Given exercise: Pick out each line in the material below that contains the word "perform", and copy those lines in full.

Provided entries:
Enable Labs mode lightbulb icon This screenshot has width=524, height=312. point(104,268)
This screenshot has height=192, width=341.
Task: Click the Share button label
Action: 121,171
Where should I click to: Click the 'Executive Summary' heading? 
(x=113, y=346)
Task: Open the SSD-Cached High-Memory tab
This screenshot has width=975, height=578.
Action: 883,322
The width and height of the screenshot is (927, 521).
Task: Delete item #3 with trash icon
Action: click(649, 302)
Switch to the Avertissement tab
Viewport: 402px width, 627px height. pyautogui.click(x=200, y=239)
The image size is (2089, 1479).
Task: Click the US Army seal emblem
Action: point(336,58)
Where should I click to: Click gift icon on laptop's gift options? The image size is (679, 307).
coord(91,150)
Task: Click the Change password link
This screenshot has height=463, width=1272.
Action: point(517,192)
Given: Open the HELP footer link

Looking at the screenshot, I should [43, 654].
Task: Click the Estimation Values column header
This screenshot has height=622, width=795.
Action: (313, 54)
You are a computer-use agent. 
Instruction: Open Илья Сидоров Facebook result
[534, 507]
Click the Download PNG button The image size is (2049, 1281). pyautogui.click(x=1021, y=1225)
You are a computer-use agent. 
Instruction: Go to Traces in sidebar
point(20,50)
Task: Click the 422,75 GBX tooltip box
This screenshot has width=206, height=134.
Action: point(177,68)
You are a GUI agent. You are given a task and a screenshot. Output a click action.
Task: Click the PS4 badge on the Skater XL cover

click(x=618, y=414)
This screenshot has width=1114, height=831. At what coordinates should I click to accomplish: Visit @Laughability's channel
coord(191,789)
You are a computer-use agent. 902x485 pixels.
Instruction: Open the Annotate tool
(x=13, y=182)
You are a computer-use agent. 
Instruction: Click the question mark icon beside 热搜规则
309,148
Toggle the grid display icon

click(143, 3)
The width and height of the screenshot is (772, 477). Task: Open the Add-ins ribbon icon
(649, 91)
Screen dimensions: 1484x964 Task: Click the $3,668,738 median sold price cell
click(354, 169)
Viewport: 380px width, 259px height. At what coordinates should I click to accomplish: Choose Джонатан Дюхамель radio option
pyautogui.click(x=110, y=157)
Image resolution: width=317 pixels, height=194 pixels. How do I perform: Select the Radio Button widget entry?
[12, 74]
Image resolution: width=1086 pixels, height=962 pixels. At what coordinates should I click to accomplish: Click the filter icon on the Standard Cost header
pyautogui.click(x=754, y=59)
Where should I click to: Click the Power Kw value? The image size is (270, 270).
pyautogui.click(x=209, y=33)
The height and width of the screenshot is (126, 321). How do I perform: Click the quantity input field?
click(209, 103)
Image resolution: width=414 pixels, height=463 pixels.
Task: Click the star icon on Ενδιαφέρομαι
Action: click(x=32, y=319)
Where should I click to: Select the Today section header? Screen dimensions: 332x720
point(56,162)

Completed task:
Image resolution: width=317 pixels, height=194 pixels. How do I perform: Select the Radio Button widget entry?
The height and width of the screenshot is (126, 321). How do I perform: Click the quantity input field?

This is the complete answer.